Two recognition molecules, the C-type lectins 1 and 2, were up and down-regulated, respectively, whereas gene expression of the C-type lectin 3 was not detected in ovaries. The C-type lectins are mainly carbohydrate binding proteins involved in pathogen recognition, opsonization and encapsulation response, and antiviral response [76, 77]. It has been shown that these proteins are also involved in symbiont interactions: C-type lectins were required for the symbiont acquisition in scleractinian corals [78, 79] and the marine nematode Laxus oneistus [80]. In Ae. aegypti and An. gambiae transfected with the pathogenic Wolbachia strain wMelPop, the C-type lectin genes were up-regulated [17, 18]. In A. vulgare, expression of the three C-type lectin genes presents different patterns, probably due to specific functions of each protein.

Unlike what was observed in ovaries, the C-type lectin 3 gene expression was significantly down-regulated in immune tissues of symbiotic females, which could impact pathogen recognition ability of the host. In the same way, the serine protease masquerade-like B gene was down-regulated. This protein family is involved in several biological functions such as pattern recognition, opsonization, cell adhesion activity [81], and in antiviral responses [82]. In our system, the under-expression of this masquerade-like gene could potentially impair these functions.

In symbiotic ovaries, one kinesin-related gene was down-regulated. This pattern observed by RT-qPCR was also confirmed by in silico comparison between SSH-A vs. SO libraries. Indeed GO analysis highlighted vesicle transport and microtubule motor activity as the only functions over-represented in asymbiotic ovaries. These functions were mainly associated with kinesin protein family. In D. melanogaster, kinesin-1 has been reported to be involved in wMel Wolbachia transport toward the posterior part of the oocyte [83]. In A. vulgare, the relation between kinesin and Wolbachia is still unknown. Nevertheless, the down-regulation observed in symbiotic ovaries might be a host response for limiting the movement of Wolbachia in oocytes. In the weevil S. oryzae, the primary endosymbiont SPE seems to stimulate vesicle trafficking, which emphasizes the importance of this process in host-symbiont interactions [25].

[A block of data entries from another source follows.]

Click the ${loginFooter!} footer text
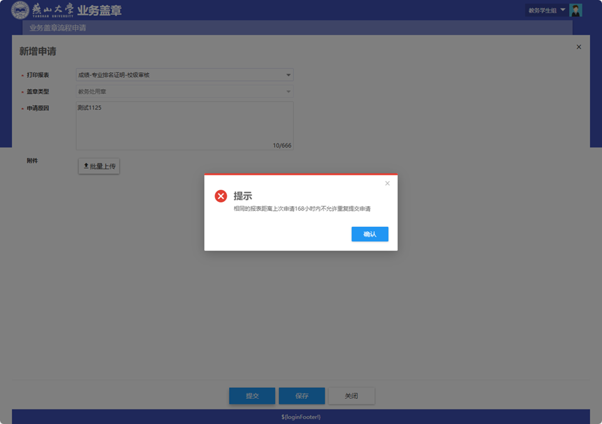This screenshot has height=424, width=602. [x=301, y=417]
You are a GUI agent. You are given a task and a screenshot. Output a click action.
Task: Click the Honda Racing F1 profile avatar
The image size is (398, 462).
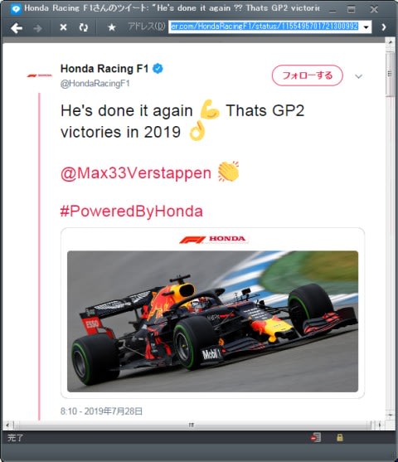click(x=40, y=75)
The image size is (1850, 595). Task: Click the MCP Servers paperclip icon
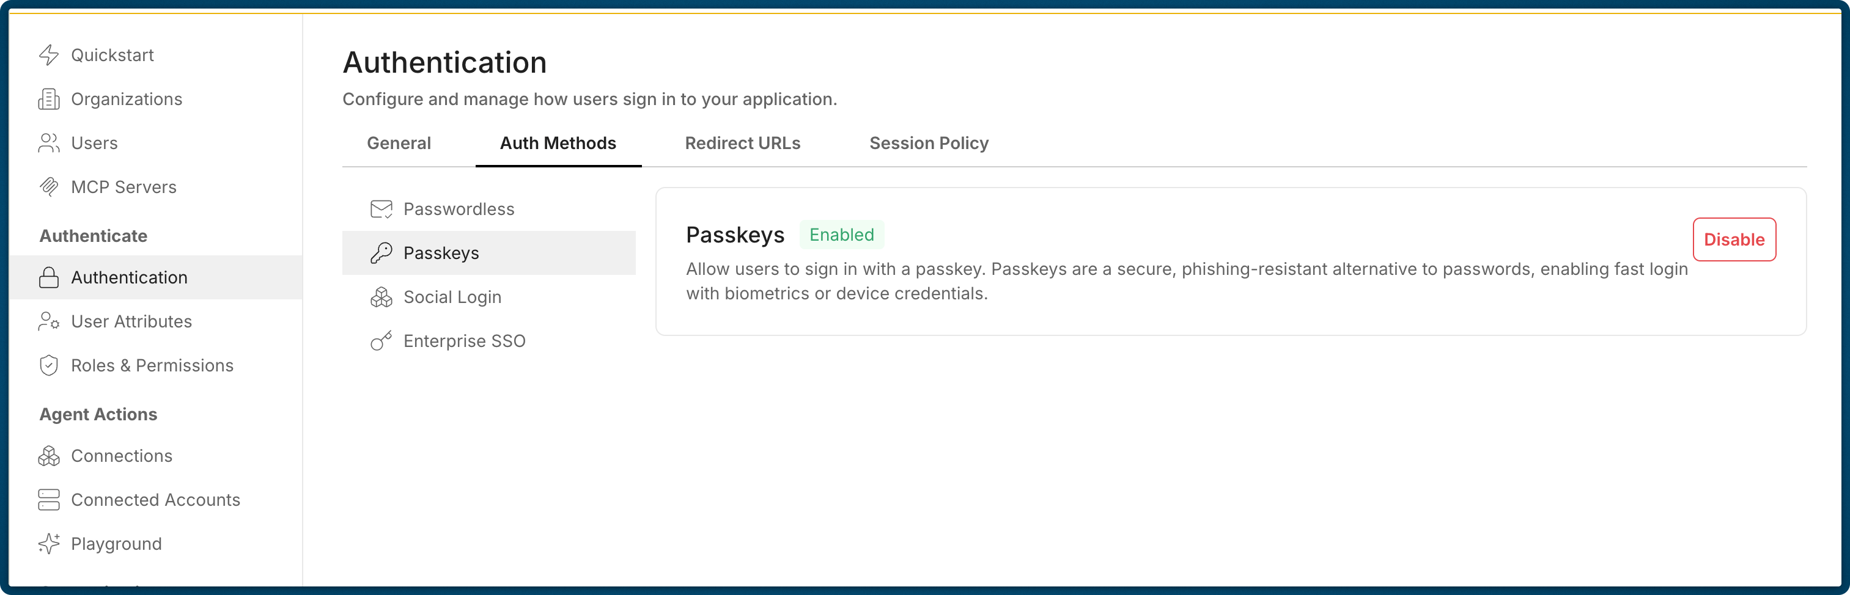point(49,187)
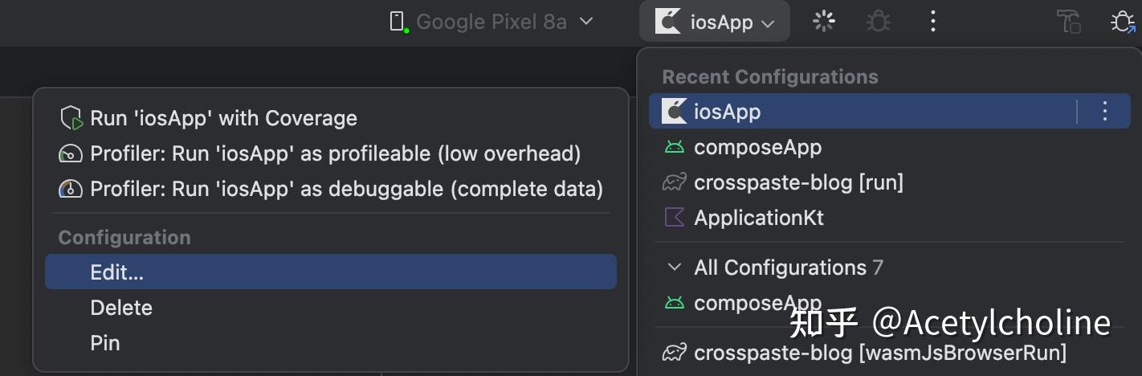Click the Run iosApp icon in toolbar
1142x376 pixels.
point(824,21)
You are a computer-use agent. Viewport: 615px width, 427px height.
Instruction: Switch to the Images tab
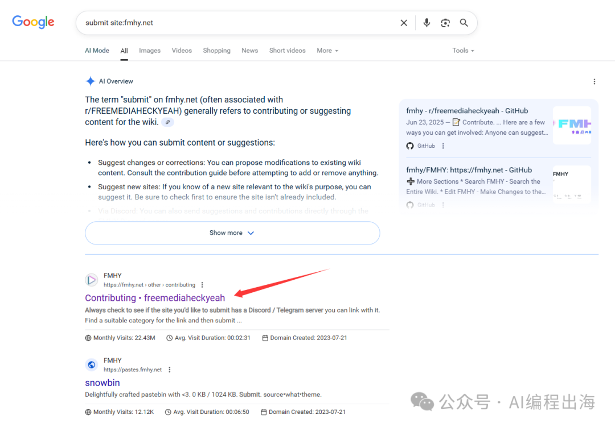(150, 51)

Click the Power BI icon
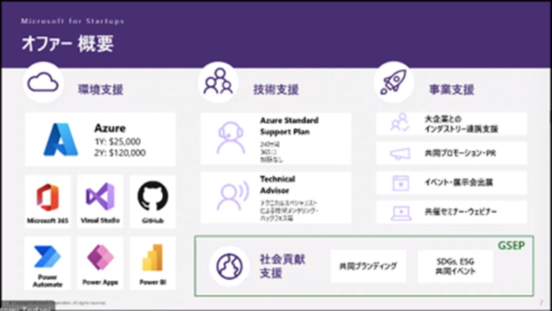[153, 258]
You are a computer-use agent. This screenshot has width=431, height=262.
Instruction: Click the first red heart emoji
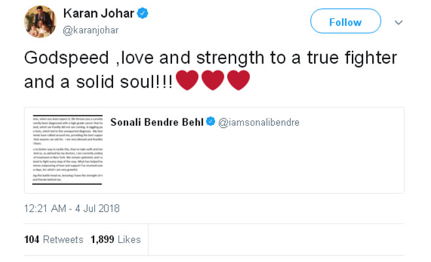188,82
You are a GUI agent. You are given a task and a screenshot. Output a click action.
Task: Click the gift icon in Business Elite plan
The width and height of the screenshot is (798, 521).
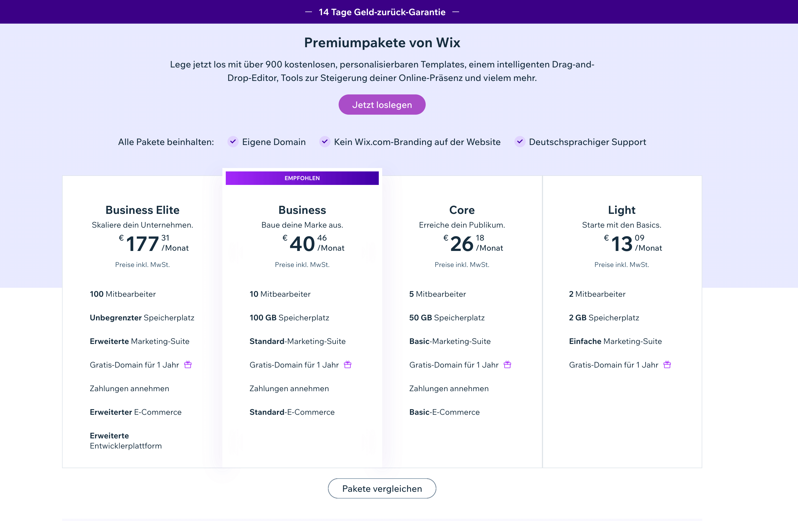188,365
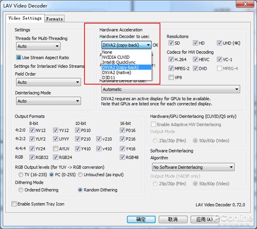Expand the Deinterlacing Mode dropdown
Screen dimensions: 257x229
pyautogui.click(x=48, y=101)
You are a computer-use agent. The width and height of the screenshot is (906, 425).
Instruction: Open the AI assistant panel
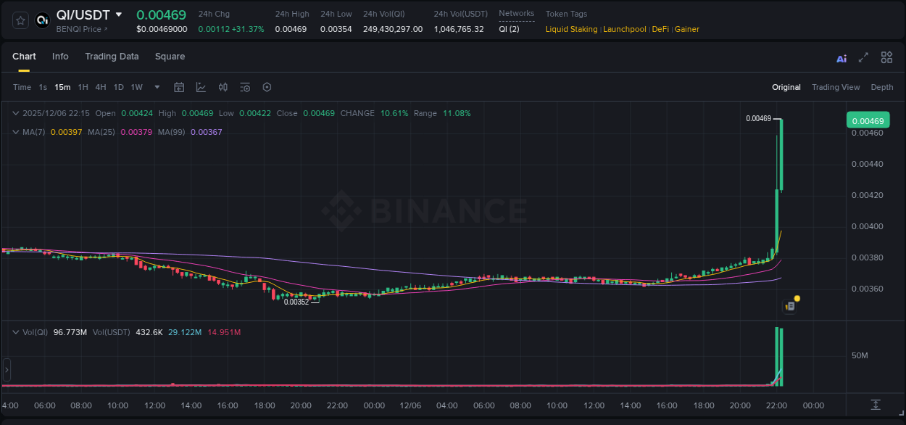(841, 57)
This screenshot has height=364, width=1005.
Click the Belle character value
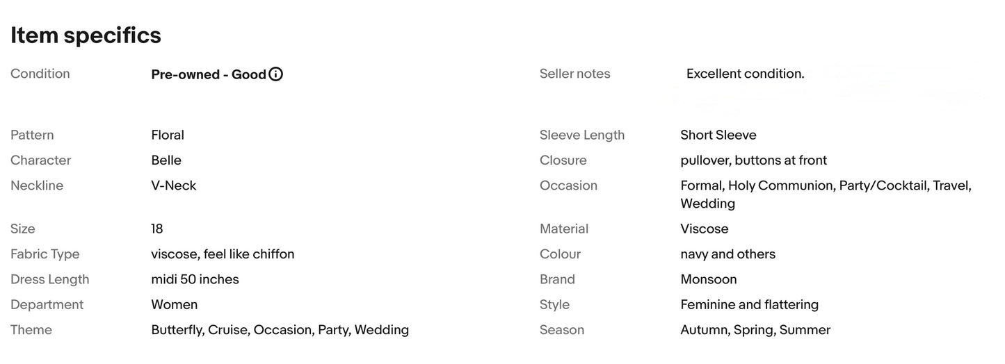tap(166, 160)
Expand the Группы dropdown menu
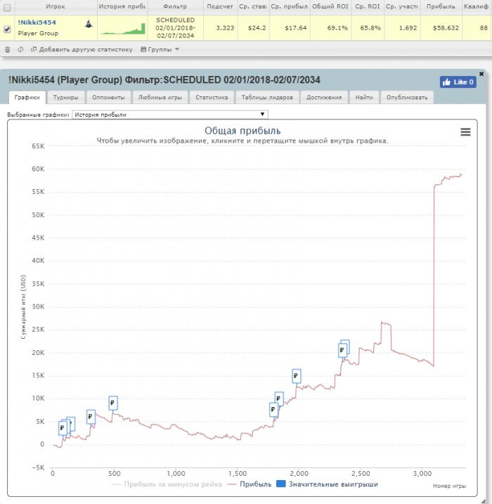 click(x=160, y=50)
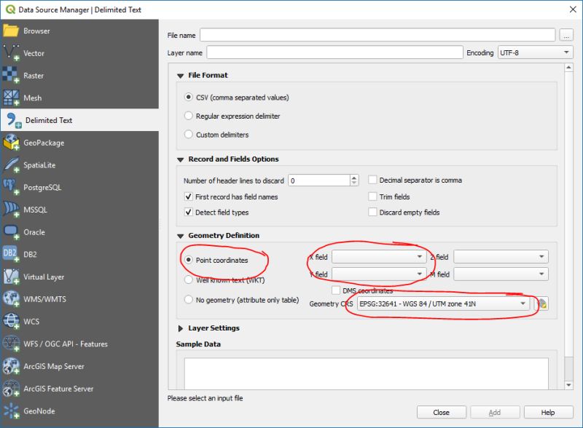Screen dimensions: 583x428
Task: Click the Help button
Action: [547, 411]
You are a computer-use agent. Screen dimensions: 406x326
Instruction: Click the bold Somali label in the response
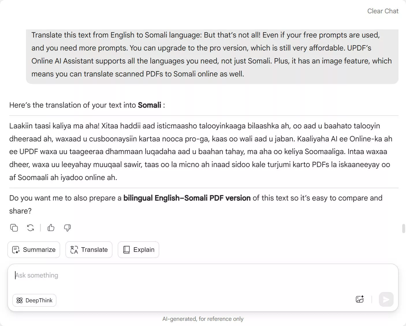[150, 105]
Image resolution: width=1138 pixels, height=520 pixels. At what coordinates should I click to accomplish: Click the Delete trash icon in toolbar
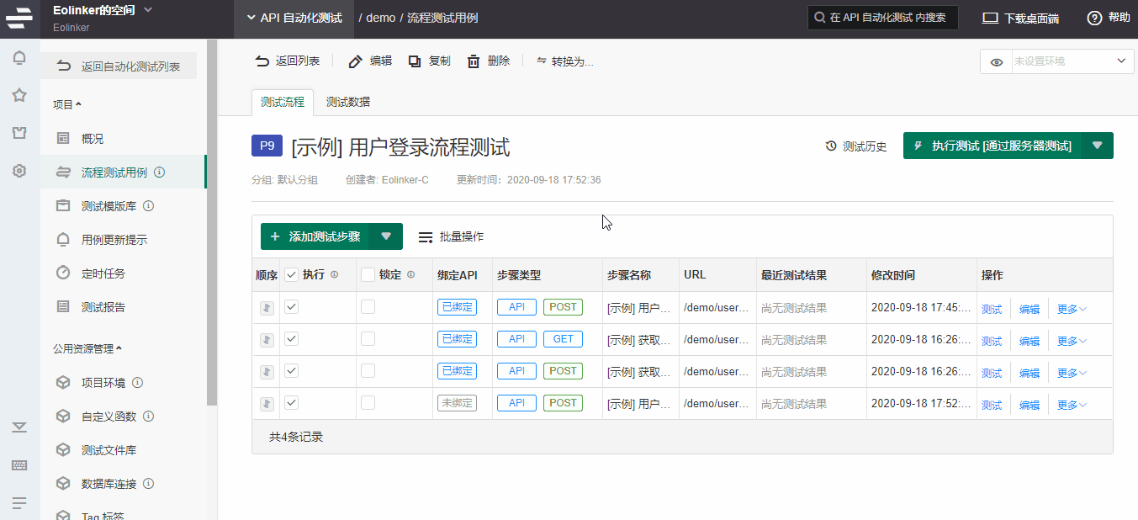474,61
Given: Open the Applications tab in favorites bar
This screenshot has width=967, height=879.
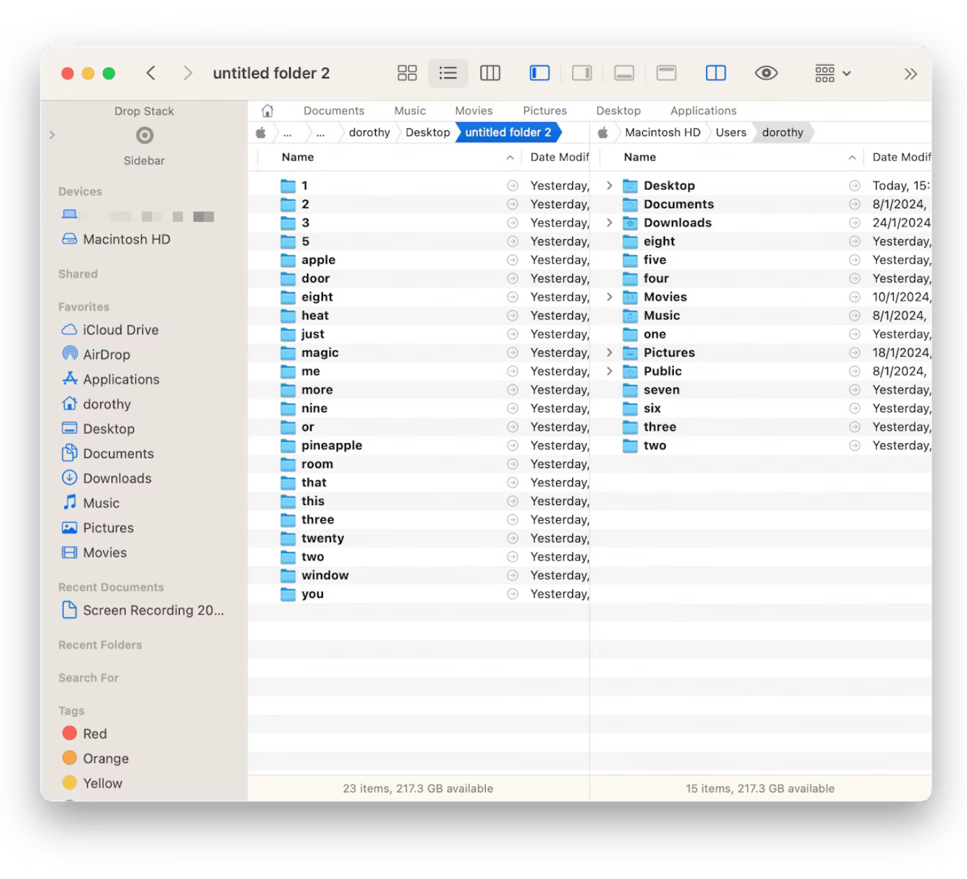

Our study represents the first transcriptomics approach that aims at deciphering the A. vulgare-Wolbachia interactions and it established the first reference transcriptome for isopods. In A. vulgare, Wolbachia colonize not only the ovaries but also other tissues, particularly the immune cells [65, 84]. Therefore, perturbation of the host immune gene expression could be a direct effect of the bacteria on immunity. In such a scenario, Wolbachia would not be a silent bacterium and could counteract the host immune system to survive and establish a long term association with the host. The quantification of immune-related gene expression revealed a global trend to gene under-expression in Wolbachia-infected whole animals and ovaries. Unexpected modulation of immune gene expression in ovaries could reflect a Wolbachia strategy to manipulate the crucial tissue for vertical transmission. Surprisingly, most of the immune genes (30/37) tend to be up-regulated in immune tissues. This general up-regulation could compensate the immune depressive effect of Wolbachia previously described in A. vulgare [10, 11, 65]. These results conflict with those observed in insect cell lines where Wolbachia down-regulated immune-related genes [66, 85] but are congruent with those obtained in transfected wMelpop mosquitoes [1719]. More work needs to be done to check whether this up-regulation confers host pathogen protection as observed in Drosophila and mosquitoes [14, 15, 17, 19].